Items from a dataset:
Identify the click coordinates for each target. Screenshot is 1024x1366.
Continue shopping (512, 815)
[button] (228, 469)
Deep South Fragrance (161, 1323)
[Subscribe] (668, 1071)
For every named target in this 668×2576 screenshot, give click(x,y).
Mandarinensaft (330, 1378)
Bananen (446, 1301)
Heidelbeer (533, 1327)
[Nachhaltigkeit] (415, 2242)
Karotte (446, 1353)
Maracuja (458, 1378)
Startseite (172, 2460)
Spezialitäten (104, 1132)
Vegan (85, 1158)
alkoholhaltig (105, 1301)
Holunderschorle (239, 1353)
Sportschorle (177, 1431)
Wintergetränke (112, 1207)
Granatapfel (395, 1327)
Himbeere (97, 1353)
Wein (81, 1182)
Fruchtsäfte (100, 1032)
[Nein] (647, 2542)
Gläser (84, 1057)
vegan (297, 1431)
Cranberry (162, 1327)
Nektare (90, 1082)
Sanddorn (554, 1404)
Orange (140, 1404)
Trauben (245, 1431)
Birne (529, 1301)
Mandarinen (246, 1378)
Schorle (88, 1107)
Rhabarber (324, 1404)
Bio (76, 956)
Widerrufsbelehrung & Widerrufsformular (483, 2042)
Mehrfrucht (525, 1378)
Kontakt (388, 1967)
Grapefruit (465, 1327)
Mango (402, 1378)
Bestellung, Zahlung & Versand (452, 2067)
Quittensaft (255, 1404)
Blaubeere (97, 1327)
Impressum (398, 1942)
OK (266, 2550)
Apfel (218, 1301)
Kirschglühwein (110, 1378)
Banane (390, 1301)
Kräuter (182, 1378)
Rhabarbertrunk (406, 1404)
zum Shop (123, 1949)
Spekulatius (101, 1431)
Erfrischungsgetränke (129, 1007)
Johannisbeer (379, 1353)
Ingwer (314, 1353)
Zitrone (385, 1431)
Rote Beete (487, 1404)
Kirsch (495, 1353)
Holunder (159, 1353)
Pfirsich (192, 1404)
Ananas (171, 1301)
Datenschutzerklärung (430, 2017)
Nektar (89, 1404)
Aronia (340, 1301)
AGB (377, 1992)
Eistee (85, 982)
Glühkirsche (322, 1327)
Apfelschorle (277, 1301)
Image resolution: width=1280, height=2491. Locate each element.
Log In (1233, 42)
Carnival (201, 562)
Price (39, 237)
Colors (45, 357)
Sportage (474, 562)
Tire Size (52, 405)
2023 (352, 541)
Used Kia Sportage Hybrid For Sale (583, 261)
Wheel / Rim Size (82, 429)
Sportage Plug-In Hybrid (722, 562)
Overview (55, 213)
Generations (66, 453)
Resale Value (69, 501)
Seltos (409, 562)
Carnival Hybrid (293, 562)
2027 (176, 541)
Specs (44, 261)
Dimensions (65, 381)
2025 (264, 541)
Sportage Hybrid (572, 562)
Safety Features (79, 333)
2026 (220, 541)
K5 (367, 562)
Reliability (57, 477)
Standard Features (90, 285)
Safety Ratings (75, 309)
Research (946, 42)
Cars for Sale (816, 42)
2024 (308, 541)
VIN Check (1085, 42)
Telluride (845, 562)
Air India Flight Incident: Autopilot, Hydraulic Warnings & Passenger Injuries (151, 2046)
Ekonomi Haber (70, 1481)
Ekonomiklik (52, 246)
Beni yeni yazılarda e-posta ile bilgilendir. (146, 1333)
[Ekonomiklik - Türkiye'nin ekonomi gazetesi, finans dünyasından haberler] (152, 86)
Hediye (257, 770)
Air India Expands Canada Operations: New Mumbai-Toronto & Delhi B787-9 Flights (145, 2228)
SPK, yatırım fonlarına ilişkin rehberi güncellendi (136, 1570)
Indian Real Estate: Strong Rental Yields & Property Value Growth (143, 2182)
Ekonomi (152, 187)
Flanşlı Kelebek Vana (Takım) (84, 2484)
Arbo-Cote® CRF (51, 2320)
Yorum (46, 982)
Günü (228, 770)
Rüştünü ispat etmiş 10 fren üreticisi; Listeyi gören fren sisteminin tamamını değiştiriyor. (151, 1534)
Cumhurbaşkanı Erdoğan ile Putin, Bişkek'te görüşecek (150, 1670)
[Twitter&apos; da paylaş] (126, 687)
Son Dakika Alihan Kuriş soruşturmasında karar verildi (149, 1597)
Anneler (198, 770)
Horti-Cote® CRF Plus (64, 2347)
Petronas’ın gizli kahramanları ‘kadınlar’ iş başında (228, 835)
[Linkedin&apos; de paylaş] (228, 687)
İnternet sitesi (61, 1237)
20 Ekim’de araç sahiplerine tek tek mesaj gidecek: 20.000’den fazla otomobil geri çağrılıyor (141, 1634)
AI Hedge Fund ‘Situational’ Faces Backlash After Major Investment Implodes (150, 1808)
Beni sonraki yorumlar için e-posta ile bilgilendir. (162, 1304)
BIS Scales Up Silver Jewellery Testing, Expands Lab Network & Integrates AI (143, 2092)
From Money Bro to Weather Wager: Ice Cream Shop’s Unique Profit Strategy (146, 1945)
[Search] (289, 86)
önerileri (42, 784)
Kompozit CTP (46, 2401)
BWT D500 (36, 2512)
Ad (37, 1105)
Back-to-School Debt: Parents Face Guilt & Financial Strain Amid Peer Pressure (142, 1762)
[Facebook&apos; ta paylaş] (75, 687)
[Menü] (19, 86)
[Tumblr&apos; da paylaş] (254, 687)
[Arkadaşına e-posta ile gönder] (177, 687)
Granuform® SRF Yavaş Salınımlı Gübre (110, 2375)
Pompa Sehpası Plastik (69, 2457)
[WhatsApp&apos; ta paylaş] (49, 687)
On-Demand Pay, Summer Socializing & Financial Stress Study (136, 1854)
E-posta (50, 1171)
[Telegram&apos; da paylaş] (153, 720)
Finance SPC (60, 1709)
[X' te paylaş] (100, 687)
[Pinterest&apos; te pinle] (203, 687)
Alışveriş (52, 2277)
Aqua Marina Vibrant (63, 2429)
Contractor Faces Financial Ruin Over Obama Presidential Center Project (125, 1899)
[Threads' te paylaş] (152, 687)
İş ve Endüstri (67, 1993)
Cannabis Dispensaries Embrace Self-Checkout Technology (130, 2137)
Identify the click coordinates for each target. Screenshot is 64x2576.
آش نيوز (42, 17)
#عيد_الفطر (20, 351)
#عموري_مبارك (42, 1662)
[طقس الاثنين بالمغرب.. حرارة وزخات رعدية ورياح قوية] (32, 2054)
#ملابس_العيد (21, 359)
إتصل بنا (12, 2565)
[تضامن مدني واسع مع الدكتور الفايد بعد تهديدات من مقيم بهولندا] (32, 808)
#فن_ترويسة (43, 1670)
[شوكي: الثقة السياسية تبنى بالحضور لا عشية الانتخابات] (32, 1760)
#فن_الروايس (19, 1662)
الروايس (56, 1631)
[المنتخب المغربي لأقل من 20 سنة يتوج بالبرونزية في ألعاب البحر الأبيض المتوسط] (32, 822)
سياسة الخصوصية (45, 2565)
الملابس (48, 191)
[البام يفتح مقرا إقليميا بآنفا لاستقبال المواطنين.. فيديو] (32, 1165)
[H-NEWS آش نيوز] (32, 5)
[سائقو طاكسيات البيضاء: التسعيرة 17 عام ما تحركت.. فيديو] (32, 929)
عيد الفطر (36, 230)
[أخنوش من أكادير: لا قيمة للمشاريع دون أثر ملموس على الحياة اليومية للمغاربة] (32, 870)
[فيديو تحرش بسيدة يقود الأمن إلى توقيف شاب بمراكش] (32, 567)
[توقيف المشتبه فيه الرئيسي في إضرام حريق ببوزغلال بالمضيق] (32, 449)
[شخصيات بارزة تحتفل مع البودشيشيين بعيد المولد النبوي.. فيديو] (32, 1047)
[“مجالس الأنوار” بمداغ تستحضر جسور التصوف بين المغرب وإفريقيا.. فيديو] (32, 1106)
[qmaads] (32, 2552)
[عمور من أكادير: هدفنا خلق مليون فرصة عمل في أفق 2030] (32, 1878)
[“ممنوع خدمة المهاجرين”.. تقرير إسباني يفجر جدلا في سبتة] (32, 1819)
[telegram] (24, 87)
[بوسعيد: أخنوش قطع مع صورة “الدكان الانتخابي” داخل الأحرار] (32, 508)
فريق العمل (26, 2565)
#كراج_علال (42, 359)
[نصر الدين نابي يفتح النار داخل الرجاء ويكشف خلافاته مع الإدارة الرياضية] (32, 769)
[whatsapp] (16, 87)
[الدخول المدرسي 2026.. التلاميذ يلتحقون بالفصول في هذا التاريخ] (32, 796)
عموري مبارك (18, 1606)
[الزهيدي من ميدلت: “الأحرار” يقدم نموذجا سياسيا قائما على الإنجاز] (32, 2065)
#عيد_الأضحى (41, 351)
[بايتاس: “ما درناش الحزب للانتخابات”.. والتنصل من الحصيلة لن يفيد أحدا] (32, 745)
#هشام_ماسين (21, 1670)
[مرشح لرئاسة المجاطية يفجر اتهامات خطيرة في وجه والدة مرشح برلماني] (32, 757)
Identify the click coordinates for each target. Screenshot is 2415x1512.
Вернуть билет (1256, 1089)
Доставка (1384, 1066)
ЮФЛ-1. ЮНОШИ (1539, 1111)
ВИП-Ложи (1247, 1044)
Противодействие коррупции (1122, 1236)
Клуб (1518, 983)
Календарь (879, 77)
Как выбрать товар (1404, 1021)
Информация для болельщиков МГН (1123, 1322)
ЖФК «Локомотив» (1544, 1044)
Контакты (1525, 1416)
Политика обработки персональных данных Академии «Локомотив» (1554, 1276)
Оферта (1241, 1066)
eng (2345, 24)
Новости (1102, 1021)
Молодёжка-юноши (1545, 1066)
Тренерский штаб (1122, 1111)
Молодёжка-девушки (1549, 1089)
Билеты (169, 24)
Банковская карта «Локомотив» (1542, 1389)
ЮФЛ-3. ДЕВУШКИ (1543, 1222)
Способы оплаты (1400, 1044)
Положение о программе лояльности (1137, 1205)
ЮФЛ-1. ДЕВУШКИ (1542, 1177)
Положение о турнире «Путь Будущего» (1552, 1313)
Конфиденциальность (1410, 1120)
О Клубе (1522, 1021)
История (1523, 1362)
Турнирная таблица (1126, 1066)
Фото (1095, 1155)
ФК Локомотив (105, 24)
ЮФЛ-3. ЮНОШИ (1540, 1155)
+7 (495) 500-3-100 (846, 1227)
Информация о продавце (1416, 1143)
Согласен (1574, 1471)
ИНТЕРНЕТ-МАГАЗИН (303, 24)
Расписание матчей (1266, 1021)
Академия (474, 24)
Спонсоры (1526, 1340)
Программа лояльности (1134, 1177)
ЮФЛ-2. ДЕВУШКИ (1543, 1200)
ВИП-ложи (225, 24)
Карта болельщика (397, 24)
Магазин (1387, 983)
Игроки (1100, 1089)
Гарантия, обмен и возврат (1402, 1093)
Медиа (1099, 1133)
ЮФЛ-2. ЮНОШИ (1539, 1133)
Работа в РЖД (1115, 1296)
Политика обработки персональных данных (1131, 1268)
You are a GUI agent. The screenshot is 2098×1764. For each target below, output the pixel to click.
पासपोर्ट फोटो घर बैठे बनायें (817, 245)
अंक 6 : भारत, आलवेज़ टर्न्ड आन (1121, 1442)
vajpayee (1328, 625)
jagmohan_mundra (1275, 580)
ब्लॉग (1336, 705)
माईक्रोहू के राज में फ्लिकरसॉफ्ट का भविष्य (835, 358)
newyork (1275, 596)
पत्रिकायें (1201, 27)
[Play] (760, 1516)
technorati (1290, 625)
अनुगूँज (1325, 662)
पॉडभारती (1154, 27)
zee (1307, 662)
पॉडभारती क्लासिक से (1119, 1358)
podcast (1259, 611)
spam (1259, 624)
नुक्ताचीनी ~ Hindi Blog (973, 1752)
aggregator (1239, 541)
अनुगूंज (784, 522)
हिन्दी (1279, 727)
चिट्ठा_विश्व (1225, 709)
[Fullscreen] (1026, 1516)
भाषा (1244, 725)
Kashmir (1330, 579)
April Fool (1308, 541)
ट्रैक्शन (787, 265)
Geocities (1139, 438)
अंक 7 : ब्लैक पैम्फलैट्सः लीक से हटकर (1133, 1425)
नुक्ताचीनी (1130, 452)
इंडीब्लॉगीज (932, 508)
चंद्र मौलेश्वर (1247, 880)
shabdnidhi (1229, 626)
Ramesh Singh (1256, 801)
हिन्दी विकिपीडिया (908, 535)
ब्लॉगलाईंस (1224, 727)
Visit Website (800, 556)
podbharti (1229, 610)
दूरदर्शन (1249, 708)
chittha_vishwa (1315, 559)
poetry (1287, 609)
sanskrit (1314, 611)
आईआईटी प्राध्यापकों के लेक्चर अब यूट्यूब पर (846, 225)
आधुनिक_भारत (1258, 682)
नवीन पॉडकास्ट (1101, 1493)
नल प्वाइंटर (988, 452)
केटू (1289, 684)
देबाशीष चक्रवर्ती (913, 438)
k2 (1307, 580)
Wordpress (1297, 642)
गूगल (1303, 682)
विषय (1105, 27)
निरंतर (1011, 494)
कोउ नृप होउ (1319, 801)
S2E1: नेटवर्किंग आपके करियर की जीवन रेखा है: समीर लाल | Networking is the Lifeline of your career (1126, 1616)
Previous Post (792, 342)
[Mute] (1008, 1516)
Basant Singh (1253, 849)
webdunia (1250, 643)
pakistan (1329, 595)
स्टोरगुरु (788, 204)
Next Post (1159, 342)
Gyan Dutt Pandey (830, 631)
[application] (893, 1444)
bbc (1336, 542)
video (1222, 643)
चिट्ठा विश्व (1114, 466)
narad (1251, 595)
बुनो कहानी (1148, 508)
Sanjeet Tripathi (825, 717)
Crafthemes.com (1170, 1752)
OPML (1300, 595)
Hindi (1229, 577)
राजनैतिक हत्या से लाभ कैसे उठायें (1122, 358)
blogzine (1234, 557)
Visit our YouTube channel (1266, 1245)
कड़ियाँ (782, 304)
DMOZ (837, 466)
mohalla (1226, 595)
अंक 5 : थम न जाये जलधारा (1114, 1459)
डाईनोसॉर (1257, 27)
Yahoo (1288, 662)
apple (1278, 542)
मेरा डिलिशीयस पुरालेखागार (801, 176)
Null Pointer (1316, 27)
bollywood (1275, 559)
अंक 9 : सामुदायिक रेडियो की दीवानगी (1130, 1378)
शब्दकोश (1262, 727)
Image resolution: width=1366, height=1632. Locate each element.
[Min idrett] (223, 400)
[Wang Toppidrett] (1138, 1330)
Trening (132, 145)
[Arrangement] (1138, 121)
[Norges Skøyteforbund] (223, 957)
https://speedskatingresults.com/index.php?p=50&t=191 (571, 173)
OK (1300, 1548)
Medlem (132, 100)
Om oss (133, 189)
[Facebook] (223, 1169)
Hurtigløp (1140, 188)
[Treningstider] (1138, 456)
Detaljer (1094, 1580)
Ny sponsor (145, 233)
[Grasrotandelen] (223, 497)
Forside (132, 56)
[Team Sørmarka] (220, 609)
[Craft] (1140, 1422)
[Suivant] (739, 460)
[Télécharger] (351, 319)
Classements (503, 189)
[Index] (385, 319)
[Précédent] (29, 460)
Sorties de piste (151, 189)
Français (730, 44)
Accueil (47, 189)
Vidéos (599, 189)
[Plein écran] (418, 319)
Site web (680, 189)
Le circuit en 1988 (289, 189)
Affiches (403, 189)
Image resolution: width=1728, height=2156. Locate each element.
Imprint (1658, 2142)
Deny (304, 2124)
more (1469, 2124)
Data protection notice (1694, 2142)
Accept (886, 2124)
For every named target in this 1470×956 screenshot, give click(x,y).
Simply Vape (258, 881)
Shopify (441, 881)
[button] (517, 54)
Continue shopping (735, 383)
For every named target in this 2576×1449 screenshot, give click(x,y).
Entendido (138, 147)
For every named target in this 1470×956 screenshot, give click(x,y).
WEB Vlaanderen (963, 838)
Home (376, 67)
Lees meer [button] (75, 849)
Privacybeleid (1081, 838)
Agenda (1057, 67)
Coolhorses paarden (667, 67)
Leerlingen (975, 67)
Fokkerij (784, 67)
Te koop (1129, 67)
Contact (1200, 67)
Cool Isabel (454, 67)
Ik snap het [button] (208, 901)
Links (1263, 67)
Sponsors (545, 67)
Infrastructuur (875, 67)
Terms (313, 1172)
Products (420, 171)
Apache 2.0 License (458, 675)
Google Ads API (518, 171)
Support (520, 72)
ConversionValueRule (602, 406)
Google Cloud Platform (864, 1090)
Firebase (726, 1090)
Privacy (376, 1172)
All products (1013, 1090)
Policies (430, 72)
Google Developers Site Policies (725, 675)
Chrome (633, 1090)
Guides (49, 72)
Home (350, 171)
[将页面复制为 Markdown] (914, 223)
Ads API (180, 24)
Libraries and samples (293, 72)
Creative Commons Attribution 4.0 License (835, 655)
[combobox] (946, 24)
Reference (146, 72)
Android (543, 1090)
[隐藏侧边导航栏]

→ Task
Looking at the records above, how many of their lines carry the string "توقيف"? Answer with the number and nothing else.

→ Output
2